> Directions for this task:
The answer must consist of every line below that holds the word "flag".

[The data]

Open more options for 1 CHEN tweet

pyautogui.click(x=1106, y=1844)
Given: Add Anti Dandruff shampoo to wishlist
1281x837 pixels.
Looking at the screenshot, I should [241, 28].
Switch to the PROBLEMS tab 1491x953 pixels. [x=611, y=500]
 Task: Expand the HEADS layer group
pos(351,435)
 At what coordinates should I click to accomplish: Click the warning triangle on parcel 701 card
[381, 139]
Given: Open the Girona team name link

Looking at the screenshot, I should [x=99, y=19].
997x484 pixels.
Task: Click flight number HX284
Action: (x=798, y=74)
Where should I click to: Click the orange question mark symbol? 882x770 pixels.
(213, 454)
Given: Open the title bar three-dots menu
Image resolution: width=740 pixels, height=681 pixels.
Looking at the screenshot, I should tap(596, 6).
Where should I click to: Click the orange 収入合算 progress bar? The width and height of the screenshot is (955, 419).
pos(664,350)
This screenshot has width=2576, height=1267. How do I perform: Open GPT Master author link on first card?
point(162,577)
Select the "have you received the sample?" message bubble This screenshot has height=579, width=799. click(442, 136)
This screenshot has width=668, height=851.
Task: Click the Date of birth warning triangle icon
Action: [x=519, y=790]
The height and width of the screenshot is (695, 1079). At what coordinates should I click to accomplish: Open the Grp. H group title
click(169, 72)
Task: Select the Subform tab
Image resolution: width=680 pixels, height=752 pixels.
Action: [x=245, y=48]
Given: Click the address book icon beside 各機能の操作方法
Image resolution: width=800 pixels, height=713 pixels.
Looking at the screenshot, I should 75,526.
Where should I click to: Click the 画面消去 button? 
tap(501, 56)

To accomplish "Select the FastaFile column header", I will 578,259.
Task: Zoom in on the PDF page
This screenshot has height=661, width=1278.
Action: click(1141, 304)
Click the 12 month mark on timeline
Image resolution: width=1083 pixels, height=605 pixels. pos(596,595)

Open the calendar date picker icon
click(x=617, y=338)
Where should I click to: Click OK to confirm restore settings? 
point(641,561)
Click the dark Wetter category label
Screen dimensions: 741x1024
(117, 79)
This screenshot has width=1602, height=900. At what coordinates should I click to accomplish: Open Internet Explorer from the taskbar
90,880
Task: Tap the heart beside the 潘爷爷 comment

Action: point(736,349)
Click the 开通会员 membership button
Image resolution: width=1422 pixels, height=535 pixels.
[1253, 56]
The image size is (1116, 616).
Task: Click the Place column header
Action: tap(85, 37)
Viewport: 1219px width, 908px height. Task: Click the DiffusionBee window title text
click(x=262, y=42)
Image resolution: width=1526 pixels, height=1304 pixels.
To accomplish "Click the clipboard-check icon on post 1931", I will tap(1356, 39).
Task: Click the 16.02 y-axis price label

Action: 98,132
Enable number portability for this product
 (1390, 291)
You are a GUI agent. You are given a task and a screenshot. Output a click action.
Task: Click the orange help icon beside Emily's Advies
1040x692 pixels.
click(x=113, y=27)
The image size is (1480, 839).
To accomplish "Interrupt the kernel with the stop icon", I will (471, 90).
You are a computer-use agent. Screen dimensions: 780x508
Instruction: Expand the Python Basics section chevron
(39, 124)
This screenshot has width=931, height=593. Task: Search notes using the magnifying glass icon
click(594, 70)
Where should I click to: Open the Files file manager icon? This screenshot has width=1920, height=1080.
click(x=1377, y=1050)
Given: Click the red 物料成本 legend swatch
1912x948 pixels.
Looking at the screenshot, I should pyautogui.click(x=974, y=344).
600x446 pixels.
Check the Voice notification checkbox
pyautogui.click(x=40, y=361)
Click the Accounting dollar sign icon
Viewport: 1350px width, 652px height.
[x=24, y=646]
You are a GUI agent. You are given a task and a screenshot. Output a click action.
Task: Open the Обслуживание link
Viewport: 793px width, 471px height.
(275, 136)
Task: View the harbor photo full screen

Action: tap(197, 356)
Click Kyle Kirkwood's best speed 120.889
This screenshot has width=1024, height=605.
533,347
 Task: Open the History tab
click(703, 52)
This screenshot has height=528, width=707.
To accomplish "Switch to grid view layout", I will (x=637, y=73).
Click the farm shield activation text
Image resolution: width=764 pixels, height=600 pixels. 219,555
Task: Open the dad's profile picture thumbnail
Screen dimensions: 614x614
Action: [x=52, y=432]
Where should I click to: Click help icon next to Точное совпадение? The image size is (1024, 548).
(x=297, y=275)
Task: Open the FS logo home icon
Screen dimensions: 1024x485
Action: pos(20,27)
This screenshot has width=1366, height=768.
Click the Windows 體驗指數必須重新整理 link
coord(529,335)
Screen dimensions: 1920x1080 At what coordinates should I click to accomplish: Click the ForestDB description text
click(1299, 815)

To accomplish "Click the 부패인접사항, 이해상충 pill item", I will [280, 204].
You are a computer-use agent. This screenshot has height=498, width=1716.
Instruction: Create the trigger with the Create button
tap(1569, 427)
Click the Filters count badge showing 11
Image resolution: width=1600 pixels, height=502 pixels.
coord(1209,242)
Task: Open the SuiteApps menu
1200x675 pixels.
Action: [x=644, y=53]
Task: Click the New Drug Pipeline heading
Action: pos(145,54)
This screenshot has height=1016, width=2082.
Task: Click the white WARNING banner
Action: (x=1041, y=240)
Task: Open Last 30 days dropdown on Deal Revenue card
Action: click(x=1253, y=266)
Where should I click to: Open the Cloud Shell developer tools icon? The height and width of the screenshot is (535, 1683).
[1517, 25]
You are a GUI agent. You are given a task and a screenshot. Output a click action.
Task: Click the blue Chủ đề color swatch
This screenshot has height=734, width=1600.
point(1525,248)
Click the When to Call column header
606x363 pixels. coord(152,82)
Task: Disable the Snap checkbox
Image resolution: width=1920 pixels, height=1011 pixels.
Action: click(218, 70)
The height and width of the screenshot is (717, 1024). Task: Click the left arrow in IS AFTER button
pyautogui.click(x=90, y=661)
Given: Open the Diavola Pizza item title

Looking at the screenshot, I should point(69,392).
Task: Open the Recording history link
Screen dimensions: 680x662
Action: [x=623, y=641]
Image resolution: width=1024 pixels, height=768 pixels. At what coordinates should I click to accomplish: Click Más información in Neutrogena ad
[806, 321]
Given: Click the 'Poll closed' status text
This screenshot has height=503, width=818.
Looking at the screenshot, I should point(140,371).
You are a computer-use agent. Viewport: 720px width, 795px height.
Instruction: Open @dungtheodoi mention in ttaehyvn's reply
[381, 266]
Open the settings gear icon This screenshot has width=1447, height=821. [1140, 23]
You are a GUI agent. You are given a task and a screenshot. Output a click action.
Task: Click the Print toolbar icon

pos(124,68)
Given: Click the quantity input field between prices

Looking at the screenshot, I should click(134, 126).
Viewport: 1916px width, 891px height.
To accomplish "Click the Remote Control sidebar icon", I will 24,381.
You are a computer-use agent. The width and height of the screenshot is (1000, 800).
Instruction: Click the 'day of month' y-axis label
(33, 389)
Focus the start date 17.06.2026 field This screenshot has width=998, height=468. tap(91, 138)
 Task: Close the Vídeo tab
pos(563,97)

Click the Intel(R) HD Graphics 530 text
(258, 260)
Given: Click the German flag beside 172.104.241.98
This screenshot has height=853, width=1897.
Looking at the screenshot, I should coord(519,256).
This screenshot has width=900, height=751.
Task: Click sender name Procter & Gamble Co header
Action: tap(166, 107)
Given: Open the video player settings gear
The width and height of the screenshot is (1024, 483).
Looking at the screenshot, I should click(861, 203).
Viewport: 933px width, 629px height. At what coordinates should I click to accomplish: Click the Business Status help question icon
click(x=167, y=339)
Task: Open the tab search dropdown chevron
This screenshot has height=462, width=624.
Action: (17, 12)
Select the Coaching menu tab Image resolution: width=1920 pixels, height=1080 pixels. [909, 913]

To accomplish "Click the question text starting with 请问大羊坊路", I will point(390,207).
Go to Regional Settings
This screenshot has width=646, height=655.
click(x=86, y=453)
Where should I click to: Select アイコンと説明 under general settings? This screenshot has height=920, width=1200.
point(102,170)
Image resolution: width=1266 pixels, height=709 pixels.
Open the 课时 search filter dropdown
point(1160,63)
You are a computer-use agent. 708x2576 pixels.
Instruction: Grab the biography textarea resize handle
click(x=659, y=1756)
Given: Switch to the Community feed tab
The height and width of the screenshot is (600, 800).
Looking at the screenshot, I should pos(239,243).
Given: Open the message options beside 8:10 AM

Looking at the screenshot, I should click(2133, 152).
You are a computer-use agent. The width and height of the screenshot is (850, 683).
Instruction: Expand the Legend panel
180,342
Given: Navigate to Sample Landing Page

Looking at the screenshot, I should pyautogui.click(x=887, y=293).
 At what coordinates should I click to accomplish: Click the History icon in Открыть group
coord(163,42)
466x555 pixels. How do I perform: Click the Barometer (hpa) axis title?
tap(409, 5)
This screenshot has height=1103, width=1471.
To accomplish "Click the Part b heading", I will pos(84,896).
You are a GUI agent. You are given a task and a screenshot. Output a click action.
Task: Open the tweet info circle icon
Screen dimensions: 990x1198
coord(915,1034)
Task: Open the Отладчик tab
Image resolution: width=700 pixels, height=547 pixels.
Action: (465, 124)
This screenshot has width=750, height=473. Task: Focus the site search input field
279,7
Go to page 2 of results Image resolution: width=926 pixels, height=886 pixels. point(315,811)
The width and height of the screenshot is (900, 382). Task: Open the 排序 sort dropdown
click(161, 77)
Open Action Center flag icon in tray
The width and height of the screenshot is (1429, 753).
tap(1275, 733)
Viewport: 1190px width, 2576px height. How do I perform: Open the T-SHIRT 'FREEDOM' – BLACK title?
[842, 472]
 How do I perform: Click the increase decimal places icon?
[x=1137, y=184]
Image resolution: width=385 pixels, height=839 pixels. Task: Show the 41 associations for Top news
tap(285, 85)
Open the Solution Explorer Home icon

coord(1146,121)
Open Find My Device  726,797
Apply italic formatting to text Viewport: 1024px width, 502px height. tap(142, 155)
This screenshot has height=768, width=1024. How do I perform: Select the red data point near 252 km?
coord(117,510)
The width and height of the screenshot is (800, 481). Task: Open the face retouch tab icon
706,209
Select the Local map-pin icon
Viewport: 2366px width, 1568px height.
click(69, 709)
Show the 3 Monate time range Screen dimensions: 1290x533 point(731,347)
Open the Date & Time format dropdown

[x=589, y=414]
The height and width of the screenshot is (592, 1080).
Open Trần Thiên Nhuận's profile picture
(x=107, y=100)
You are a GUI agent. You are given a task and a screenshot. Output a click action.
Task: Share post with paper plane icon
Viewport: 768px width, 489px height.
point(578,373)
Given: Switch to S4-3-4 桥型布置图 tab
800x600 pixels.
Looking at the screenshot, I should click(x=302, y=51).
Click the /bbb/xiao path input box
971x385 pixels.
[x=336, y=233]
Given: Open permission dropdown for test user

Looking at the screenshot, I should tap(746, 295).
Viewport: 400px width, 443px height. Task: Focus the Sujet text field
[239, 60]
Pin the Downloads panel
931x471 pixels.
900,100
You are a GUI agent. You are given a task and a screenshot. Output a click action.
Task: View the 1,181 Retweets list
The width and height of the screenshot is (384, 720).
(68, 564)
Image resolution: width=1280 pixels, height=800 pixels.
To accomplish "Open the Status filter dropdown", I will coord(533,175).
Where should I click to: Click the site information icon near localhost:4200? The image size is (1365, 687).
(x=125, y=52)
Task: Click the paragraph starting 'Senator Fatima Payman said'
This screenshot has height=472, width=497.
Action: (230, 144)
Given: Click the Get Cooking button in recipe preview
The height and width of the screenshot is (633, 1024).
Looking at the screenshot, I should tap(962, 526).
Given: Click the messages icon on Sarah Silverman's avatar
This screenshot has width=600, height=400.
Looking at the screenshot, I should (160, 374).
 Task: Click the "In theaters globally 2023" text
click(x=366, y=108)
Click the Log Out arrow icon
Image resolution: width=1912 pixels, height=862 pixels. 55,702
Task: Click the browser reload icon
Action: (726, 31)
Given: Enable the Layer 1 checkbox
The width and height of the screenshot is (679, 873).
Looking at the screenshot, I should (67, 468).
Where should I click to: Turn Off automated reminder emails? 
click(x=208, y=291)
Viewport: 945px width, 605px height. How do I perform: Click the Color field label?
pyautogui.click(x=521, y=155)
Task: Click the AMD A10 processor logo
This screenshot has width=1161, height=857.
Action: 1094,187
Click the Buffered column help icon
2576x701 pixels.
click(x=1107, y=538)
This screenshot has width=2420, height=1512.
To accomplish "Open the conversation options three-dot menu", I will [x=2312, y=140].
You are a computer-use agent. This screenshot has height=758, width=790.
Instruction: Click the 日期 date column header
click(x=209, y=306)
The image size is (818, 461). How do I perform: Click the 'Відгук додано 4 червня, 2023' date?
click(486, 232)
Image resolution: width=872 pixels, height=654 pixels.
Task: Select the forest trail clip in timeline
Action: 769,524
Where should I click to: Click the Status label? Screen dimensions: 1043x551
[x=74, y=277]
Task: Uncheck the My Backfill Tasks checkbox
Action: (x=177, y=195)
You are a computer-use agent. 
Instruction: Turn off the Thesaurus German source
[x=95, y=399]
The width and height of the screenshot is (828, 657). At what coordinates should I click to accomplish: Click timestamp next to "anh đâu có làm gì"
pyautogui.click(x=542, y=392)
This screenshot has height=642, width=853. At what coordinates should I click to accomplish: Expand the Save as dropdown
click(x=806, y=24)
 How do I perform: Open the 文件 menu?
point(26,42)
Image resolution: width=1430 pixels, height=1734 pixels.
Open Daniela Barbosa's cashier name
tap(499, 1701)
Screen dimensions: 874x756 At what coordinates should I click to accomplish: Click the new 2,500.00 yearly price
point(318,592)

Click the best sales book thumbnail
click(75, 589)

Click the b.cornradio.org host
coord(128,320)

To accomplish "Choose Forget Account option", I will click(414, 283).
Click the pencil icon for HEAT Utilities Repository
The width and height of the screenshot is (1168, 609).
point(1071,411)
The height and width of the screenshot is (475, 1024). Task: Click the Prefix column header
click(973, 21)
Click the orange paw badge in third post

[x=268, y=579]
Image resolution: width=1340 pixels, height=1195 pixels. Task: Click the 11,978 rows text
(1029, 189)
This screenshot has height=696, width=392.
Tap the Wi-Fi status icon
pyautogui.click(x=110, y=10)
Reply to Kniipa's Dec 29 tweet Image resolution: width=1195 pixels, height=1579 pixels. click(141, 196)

[/The data]

> Written response:
Given: Click the German flag beside 172.104.241.98
Open Action Center flag icon in tray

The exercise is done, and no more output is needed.